-- start of Text --
The other day, I read that the moment of feedback deserves a pause for reflection. It sounds obvious, but I've found myself justifying a behavior or trying to explain why a decision was made during a feedback meeting. The text said that 24 hours is enough to absorb what has been said and, if necessary, talk to the manager again and put forward your point of view. Over the course of my 20-year career, I've had many feedback sessions, some formal, as part of the annual 360º process, others one-off, when the manager felt the need to point out an improvement/praise in posture or performance, but there are few that have marked my career and made me rethink routes. I decided to revisit this feedback and advice today.

It's very difficult to understand what you like to do when you're happy in everything you do.

I was really happy, it was my first experience in marketing and I really admired my manager (something essential to keep me motivated), so I just tackled all the demands and projects with the same care. Besides, it felt right to do everything that was asked of me, I was eager to learn. But yes, we all have our preferences, a more strategic or analytical profile, tasks that involve working in a team or in solitary mode, a preference for holding meetings in the early hours or in the late afternoon, these are important points that everyone needs to be aware of. 

After sounding strange, I understood the power of this feedback: it's my job to know my strengths and make them clear to my manager, pointing out how and with what I like to work, after all, that's the only way the company will get the best out of me. 

You have no sense of urgency.

This feedback haunted me for a long time! How could that be? I never have unread emails in my inbox, I know the status of all the projects, I constantly check the progress of the most relevant deliveries... how can I be seen as having 'no sense of urgency'? 

The good thing about feedback is that it is usually accompanied by situations in which we display such behavior. In this case, the examples made me understand that the criticism was about how I had dealt with the problems, the apparent calm in managing the suppliers, the review of deadlines with the team and the search for the best way forward together reflected this aforementioned lack of urgency. It was the look of someone who didn't agree with another way of being and acting, even if the end result was satisfactory. For a while, I made every effort to change my attitude, to be more aggressive on a daily basis, and it worked, but it wasn't fair to force me to be something I didn't believe in and eventually, I looked for a culture where my way of being was more in line with the company's values.
-- end of Text --
-- start of Records provided --
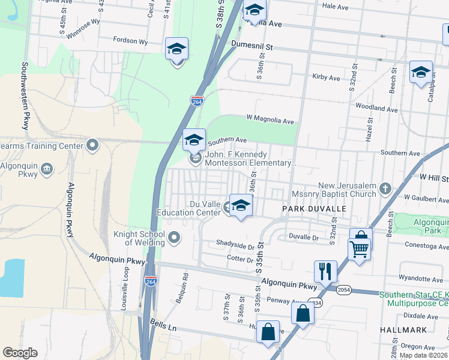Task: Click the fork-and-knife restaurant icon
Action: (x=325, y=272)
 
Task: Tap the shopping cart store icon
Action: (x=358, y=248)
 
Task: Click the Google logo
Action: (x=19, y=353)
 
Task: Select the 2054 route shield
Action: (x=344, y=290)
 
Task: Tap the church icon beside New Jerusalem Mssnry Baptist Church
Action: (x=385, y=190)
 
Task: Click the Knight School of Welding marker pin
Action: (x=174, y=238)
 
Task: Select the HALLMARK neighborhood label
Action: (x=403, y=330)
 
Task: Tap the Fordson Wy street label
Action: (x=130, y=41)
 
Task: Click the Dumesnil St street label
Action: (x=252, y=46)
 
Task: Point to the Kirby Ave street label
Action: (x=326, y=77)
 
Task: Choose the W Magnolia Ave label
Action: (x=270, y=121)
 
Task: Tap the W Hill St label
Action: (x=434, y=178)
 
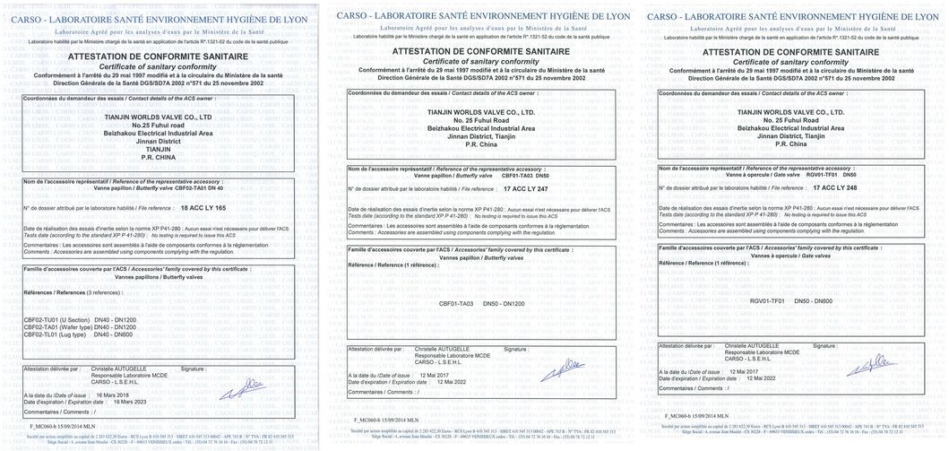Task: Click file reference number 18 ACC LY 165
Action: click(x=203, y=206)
-- end of Records provided --
§ **Exercise requirements**
1. Answer these questions from the essay on feedback.
(a) According to the text the author read, how many hours is enough to absorb what was said in feedback?
(b) In what field did the author have a first experience while admiring the manager?
(c) Which piece of feedback haunted the author for a long time?
2. Duplicate the part of the essay on feedback starting at "You have no" and ending at "sense of urgency'?".
Nothing in the records is needed for this work.

§ **Answers to the exercise**
1.
(a) 24 hours.
(b) Marketing.
(c) "You have no sense of urgency."

2.
You have no sense of urgency.

This feedback haunted me for a long time! How could that be? I never have unread emails in my inbox, I know the status of all the projects, I constantly check the progress of the most relevant deliveries... how can I be seen as having 'no sense of urgency'?